A diagonal pink and brown swath in south-central Nevada looks as forbidding on the map as it is on the ground. These lands are used to support our national defense. Purple surrounds the state’s highest peak, Mt. Wheeler; lines the shores of Lake Mead and the Colorado River; and forms a triangle along the California border north of Death Valley. These lands are our national treasures, committed by law to protection by the National Park Service.
But two colors in particular startle mapgazers most and best reflect the residue of Nevada’s history as an arid, public lands state. The map on my wall is nearly 70 percent yellow and less than 15 percent white. The yellow land falls under the management of the federal Bureau of Land Management. The scant white land is all that is privately owned.
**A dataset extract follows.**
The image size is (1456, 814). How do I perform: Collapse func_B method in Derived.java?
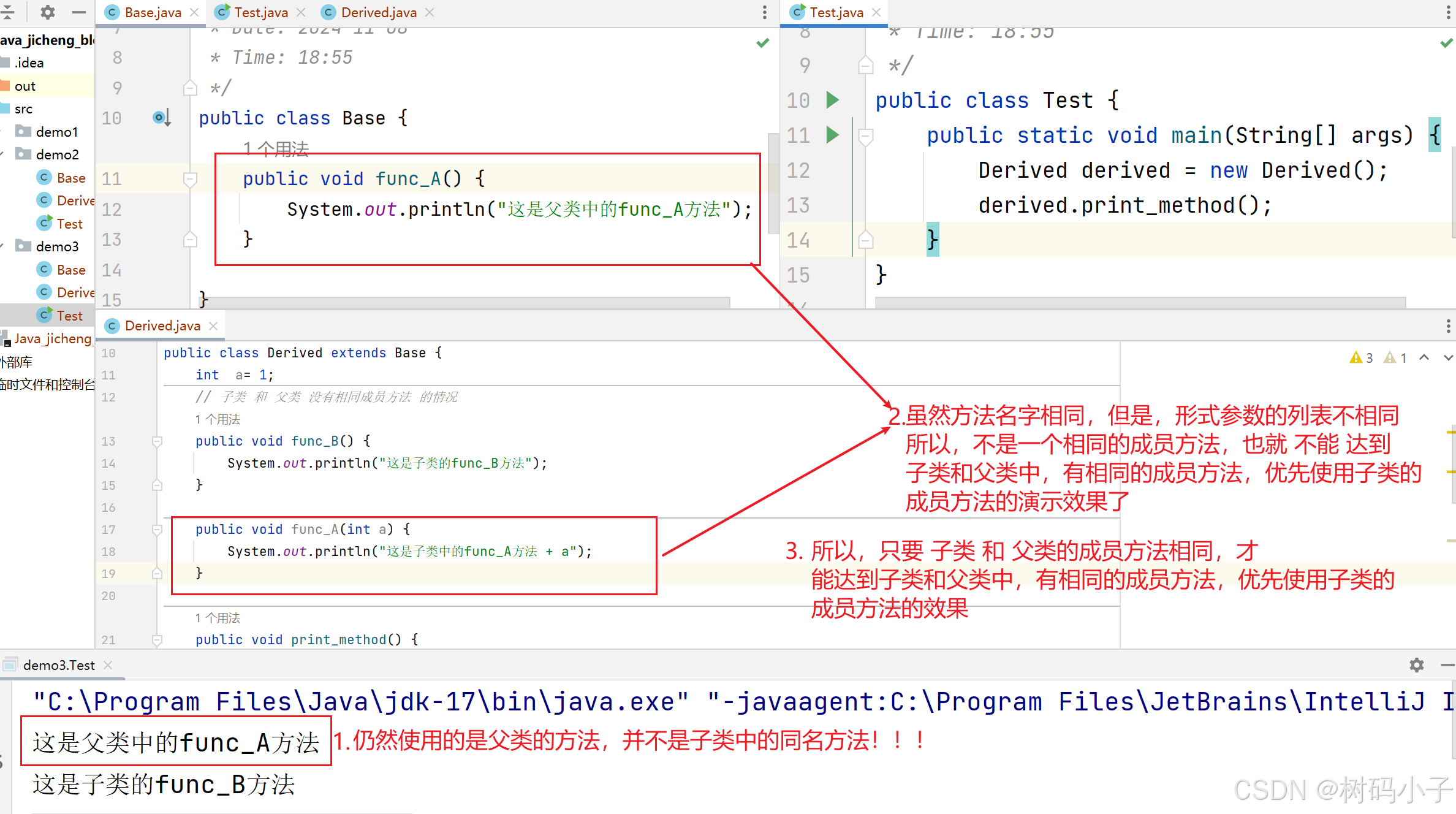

The Southern Nevada Public Land Management Act (SNPLMA) is accomplishing what federal law and policy failed to do — though not for want of trying — for more than 100 years: the privatization of significant amounts of land in Clark County. Since 1999, more than 10,000 acres of federal land in and around Las Vegas have been auctioned to private developers under the act, creating a pot of nearly $3 billion dollars. The November 2005 auction brought in more than $790 million. Within the present disposal boundaries, nearly 46,000 acres remain to be released for auction.
Fully appreciating the policy innovation of SNPLMA requires looking into the past. For more than a century, Congress aimed to privatize Western public lands and spur economic development through such laws as the Homestead Act, the Stockraising Homestead Act, and the Nevada-specific Pittman Act. These laws offered federal land for sale at nominal prices if settlers placed the lands into agricultural production.
Privatization was notoriously ineffective here in Southern Nevada where water is scarce and the sun so fierce. But until 1976, the yellow lands were “open to entry” by settlers and subject to sale. That year, Congress recognized the lasting value of our public lands; it repealed the land disposal laws and declared it to be the policy of the United States to retain ownership over the public lands and to manage them for public purposes.
The century of haphazard land privatization left Nevada with several problems. There was precious little land in private hands, particularly around Las Vegas, challenging the ambitions of a growing state. And the disposal laws created a crazy quilt of ownership, challenging both developers and federal land managers. Before SNPLMA, the crazy quilt’s pattern could be re-pieced by exchanging federal land for private land. But studies showed that the United States got the short end of the bargain and often traded away land at far less than its true value.
SNPLMA sought to solve these problems through a simple policy innovation. To ensure the American people receive fair value for the public land, it allows sale only by auction, and the proceeds of the auctions are statutorily bound to be used for purposes essential to sound federal land management. Importantly, this includes acquiring lands that have high value for conservation but low value for economic development. Under SNPLMA, public land is released for development, the feds get fair value, and there is a pool of money available to help ensure environmental conservation.
Seven years into the policy experiment, some new challenges have arisen. The greater-than-expected purse from the auctions has led to suggestions of using SNPLMA money for other things, including financing the U.S. government’s general operations. The onus is on Nevada and its federal land managers to demonstrate that the money will truly enhance conservation efforts. But Congress’ judgment in 1976 should not be forgotten: The public lands are assets of lasting value to all of us and should remain so. Any fruits from their privatization should be devoted to enhancing the value of the lands remaining in public ownership.